Отец подарил мне трехтомник “Жизнь животных” Брема — мою настольную книгу до этих дней. Потом двухтомник Свена Гедина — “В сердце Азии”. Я уже достаточно хорошо читал к этому времени, и кое-что их этой книги помню наизусть. В книжном шкафу отца было очень много всяких книг. Резать их мне не пришло в голову!

Однажды я увидел на столе у отца статуэтку лося из какого-то металла. Отец подарил мне ее. Я все время ломал этому лосю ноги и бегал к отцу за починкой. Папа склеивал ноги этому лосю красным сургучом.

Отец очень любил собак. Рассказывали, что еще холостым он держал много собак и всех называл разными частями женского нижнего белья и вообще бабьих тряпок. Так у него был бульдог Лиф и какая-то собачонка Юбка. При мне у него перебывали три бульдога разом: рыжий с белой грудью — кобель Дженерал, сука белая с красными пятнами — Леди Смарт (что-то вроде форсистая Леди).

“Почему “Смарт”?” — спросил я у отца “У нее был красный ошейник”, — ответил он.

Третий был тигровый кобель Блэк. Они заболели чумкой и их увезли лечиться в стационар в Ревель, где они и угасли. И мы зачем-то ездили тогда в Ревель. Но я помню только, что в гостинице нам подали жареную камбалу: у нее мяса не было — была брюшина, набитая икрой. Это было невкусно.

Последним из бульдогов был Блекси, который умер на чердаке страшной смертью: его отравили куском мяса с иголками. Мучительная смерть в полном одиночестве на холодном чердаке. Умеют быть жестокими женщины!

Я собак боялся и не любил. Тем более, когда их было много. Тем более лаек, которые непрерывно грызлись. И Бьоркэ загрыз Марса, а таймырка утонула в подвале, куда ее выселили со щенками... А Бьоркэ летом попал под трамвай. Его вылечили, но куда пропал потом?

Однажды отец задумал покатать нас на собаках. Запрягли Бьоркэ, но он отказался тянуть — коренник, он тянул без комплекта в упряжке, так сказал отец. Брат Алексей не боялся собак, и отец ставил мне его в пример. Однажды отец взял на прогулку всю свору лаек, но я наотрез отказался идти с ними — я боялся. Алексей же храбро повел старого Полюса...

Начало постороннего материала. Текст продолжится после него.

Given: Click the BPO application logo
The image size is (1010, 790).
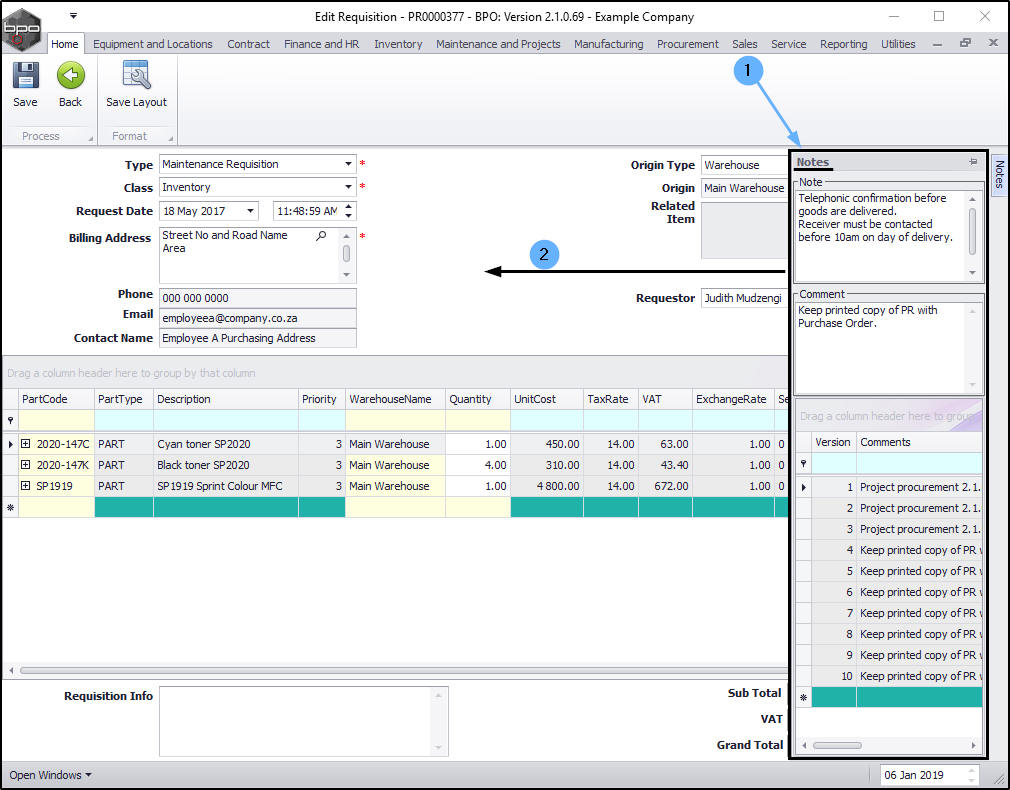Looking at the screenshot, I should point(22,28).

Отец любил начищенную медь (истый моряк!). Как-то юнга, вестовой, подал ненадраенный самовар. Отец пришел в ярость, и не знаю, чем бы это закончилось, не войди в столовую бабушка. Отец только и выдавил из себя, дрожа от злости: “Убирайся к черту!” Я уверен сейчас, что грудь его переполняли более сильные выражения, а юнга Павел (“Павлик Толстый”) счастливо избежал большой неприятности. Отец никогда не был доволен этим жирным, толсторожим бездельником. Вскоре от него избавились. Но “Павлик Тонкий” оказался нисколько не лучше.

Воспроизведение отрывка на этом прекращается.